Airlines from Hong Kong, Cathay Pacific announced that 9.4 million passengers data had been stolen. Data hacking was said to have occurred in March, but it was only announced Wednesday (10/24/2018) yesterday.
Some information regarding passenger passports such as ID card number, name, date of birth, and postal address may have been linked. Not only that, passenger flight history is also likely to be stolen, including every comment from the customer service.
Cathay Pacific recorded 403 expired credit card numbers and 27 credit card numbers without CVV numbers were also hacked. The Verge reported , the airline still had not commented whether the credit card that attaches the CVV number and has not expired, was stolen or not, Thursday (10/25/2018).
From its official website, Cathay Pacific claims that the affected IT system, separate from the flight operating system and will not affect flight security. “The company found no evidence of misuse of passenger personal information,” wrote the airline on its official website.
Cathay Pacific itself is a large destination based in Hong Kong, providing flight routes to North America, Europe, China, Taiwan, Japan, Southeast Asia and the Middle East. At present, Cathay Paific has communicated with the Hong Kong police and relevant authorities.
For passengers who might be affected by this hacking, can visit the infosecurity.cathayPacific.com website for more information. Previous passenger data hacking was also experienced by Delta, Air Canada and British Airways. But the events experienced by Cathay Pacific are called more serious.
“Cathay Pacific’s violation of a series of feature-rich data, including 40 times more than the hacking that occurred in Air Canada, means that the impact on passengers will be much greater,” explained Randy Abrams, senior internet security company analyst, Webroot.
The theft of Cathay Pacific passenger data is also different from hacking cases that attacked other faces before.
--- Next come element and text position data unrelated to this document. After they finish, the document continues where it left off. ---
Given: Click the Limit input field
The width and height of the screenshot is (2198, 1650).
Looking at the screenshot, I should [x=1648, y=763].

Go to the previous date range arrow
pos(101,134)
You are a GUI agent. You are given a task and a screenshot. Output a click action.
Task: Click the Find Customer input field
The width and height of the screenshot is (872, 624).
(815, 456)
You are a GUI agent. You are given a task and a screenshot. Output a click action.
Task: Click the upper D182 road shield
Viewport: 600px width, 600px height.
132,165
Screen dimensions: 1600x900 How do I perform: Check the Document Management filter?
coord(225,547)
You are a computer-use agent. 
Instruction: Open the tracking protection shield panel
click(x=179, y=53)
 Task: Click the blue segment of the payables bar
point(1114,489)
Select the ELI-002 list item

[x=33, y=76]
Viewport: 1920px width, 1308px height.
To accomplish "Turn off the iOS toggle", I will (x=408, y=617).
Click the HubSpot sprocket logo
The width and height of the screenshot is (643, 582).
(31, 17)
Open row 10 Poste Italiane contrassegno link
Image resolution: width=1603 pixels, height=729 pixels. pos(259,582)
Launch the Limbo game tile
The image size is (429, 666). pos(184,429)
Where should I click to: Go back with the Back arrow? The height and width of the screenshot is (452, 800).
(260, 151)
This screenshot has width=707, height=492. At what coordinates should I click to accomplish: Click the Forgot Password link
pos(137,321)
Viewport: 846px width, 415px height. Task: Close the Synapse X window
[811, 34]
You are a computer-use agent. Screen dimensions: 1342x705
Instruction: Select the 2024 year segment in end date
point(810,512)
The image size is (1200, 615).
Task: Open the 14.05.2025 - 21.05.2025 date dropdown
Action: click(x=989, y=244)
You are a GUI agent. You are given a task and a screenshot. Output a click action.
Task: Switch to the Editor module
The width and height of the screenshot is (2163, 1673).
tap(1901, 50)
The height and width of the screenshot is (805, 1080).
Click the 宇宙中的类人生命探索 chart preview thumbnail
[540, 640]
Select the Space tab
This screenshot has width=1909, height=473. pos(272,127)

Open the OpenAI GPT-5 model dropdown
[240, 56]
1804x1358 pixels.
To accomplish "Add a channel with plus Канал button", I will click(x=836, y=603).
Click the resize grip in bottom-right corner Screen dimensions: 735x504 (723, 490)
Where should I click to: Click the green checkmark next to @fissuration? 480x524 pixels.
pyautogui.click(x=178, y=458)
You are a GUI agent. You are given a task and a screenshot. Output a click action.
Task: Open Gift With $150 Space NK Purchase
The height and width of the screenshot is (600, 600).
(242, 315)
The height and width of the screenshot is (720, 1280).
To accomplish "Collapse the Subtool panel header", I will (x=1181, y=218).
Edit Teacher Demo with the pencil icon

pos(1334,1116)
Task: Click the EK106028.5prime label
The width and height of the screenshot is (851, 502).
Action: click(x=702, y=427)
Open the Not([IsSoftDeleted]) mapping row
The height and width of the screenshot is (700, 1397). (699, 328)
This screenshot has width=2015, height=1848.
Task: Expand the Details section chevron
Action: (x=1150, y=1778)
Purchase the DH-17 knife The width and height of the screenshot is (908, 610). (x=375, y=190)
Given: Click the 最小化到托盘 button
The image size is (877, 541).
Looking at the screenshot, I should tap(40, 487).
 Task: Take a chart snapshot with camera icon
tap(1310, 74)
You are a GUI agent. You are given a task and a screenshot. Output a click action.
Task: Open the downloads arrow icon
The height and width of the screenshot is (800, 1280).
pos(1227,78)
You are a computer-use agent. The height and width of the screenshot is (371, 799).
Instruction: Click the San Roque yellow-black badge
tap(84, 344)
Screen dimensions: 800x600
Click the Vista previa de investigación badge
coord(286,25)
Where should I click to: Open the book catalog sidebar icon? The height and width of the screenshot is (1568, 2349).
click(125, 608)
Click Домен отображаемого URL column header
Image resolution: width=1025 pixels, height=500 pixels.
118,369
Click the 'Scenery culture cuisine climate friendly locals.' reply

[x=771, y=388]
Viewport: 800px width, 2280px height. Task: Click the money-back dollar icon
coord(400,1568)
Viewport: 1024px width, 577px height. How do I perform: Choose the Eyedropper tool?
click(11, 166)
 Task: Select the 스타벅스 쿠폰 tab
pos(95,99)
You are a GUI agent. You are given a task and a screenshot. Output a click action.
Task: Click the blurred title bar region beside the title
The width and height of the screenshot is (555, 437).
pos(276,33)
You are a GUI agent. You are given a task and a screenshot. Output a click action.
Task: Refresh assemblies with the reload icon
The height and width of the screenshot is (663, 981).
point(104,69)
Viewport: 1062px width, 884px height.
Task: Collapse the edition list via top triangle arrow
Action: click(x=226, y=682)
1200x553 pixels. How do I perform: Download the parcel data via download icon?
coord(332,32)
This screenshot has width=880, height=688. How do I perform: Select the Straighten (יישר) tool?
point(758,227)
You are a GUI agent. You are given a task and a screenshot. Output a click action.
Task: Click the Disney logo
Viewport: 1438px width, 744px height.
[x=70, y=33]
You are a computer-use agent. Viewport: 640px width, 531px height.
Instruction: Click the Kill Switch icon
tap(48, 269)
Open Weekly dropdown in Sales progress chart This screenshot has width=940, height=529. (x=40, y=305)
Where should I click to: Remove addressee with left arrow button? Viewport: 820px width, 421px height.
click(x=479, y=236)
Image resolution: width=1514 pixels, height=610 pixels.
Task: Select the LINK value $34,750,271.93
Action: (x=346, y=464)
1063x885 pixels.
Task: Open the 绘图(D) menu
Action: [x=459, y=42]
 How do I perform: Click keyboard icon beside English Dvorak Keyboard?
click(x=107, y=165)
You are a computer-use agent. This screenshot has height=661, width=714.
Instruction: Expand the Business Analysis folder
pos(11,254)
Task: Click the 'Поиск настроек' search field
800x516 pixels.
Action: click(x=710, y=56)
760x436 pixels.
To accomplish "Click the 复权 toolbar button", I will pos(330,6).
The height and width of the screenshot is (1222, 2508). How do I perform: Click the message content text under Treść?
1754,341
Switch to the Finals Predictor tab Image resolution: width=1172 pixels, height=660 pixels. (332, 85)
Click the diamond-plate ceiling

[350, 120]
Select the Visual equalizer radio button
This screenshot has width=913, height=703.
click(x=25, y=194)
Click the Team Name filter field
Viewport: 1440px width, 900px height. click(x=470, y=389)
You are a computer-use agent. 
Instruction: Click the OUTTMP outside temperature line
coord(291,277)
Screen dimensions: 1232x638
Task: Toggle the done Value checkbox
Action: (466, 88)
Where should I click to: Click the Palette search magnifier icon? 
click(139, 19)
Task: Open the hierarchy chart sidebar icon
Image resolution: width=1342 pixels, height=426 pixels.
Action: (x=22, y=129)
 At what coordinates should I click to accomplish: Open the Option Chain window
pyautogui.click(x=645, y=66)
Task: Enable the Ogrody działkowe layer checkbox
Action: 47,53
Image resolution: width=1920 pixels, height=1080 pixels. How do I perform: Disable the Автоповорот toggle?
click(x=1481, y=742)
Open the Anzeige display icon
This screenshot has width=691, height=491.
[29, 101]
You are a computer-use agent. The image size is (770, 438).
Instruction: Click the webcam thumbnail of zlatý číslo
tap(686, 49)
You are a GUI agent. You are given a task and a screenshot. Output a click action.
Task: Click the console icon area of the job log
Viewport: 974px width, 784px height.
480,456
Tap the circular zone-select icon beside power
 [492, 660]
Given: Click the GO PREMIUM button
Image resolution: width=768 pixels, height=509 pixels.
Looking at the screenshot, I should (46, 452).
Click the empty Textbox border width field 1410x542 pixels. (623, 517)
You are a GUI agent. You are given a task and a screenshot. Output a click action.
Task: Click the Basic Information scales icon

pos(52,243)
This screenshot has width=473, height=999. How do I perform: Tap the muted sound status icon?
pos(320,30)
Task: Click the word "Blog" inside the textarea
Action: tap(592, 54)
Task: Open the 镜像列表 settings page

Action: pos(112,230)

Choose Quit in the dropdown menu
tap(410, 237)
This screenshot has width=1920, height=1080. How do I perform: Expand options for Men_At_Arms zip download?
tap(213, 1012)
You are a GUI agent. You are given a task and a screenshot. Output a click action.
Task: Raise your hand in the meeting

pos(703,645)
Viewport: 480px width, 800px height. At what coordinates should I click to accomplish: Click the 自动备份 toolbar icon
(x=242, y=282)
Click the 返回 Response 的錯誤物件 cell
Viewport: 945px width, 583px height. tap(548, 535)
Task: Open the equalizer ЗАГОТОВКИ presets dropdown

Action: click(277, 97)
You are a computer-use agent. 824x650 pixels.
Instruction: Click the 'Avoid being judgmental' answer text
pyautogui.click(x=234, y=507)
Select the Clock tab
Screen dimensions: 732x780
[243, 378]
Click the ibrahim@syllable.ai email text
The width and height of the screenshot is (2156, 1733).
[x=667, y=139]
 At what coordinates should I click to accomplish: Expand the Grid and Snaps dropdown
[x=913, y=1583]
Because, the hacking incident happened six months ago, but Cathay Pacific has just announced it to the public this month. Moreover, Cathay Pacific which also provides flight routes to Europe, will experience difficulties to pass the General Data Protection Regulation (GDPR) rules.
One of the rules is to oblige all companies to announce order events to customers and legal parties within three days after the incident. “In addition to reputation fees, in addition, Cathay Pacific may face the consequences of GDPR for announcing it (hacking) for too long,” added Abrams.